--- EXERCISE GOAL ---
Return the following lines exactly as they appear, covering every line.

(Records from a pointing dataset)
##########

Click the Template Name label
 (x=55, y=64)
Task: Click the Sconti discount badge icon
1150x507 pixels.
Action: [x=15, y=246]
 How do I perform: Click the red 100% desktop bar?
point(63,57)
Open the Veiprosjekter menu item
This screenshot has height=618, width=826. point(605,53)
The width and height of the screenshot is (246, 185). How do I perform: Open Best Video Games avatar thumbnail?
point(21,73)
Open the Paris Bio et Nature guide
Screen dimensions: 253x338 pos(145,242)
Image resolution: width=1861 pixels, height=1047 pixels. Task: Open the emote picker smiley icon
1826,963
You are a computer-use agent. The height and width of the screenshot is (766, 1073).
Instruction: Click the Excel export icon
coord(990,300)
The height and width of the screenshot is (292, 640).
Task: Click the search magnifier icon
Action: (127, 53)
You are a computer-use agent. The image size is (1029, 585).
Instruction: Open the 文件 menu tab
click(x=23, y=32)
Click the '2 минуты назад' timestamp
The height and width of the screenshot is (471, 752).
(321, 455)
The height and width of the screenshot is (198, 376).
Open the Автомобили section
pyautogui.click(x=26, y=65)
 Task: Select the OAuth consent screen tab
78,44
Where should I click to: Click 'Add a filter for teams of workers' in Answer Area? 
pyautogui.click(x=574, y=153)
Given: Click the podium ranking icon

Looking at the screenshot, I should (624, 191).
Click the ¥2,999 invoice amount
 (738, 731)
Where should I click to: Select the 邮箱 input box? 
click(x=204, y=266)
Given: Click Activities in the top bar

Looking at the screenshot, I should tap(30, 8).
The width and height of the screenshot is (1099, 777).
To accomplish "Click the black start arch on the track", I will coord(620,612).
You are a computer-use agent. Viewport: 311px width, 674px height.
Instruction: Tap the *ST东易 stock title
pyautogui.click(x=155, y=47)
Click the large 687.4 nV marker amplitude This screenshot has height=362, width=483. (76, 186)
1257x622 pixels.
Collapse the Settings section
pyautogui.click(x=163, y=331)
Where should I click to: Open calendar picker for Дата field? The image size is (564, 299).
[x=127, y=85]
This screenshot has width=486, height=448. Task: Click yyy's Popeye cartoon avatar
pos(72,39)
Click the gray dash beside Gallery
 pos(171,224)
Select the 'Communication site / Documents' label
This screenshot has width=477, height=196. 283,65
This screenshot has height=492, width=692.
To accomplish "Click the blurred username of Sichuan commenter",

##########

--- SOLUTION TO THIS EXERCISE ---
Click the Template Name label
 (x=55, y=64)
Task: Click the Sconti discount badge icon
1150x507 pixels.
Action: [x=15, y=246]
 How do I perform: Click the red 100% desktop bar?
point(63,57)
Open the Veiprosjekter menu item
This screenshot has height=618, width=826. point(605,53)
The width and height of the screenshot is (246, 185). How do I perform: Open Best Video Games avatar thumbnail?
point(21,73)
Open the Paris Bio et Nature guide
Screen dimensions: 253x338 pos(145,242)
Image resolution: width=1861 pixels, height=1047 pixels. Task: Open the emote picker smiley icon
1826,963
You are a computer-use agent. The height and width of the screenshot is (766, 1073).
Instruction: Click the Excel export icon
coord(990,300)
The height and width of the screenshot is (292, 640).
Task: Click the search magnifier icon
Action: (127, 53)
You are a computer-use agent. The image size is (1029, 585).
Instruction: Open the 文件 menu tab
click(x=23, y=32)
Click the '2 минуты назад' timestamp
The height and width of the screenshot is (471, 752).
(321, 455)
The height and width of the screenshot is (198, 376).
Open the Автомобили section
pyautogui.click(x=26, y=65)
 Task: Select the OAuth consent screen tab
78,44
Where should I click to: Click 'Add a filter for teams of workers' in Answer Area? 
pyautogui.click(x=574, y=153)
Given: Click the podium ranking icon

Looking at the screenshot, I should (624, 191).
Click the ¥2,999 invoice amount
 (738, 731)
Where should I click to: Select the 邮箱 input box? 
click(x=204, y=266)
Given: Click Activities in the top bar

Looking at the screenshot, I should tap(30, 8).
The width and height of the screenshot is (1099, 777).
To accomplish "Click the black start arch on the track", I will coord(620,612).
You are a computer-use agent. Viewport: 311px width, 674px height.
Instruction: Tap the *ST东易 stock title
pyautogui.click(x=155, y=47)
Click the large 687.4 nV marker amplitude This screenshot has height=362, width=483. (76, 186)
1257x622 pixels.
Collapse the Settings section
pyautogui.click(x=163, y=331)
Where should I click to: Open calendar picker for Дата field? The image size is (564, 299).
[x=127, y=85]
This screenshot has width=486, height=448. Task: Click yyy's Popeye cartoon avatar
pos(72,39)
Click the gray dash beside Gallery
 pos(171,224)
Select the 'Communication site / Documents' label
This screenshot has width=477, height=196. 283,65
This screenshot has height=492, width=692.
To accomplish "Click the blurred username of Sichuan commenter",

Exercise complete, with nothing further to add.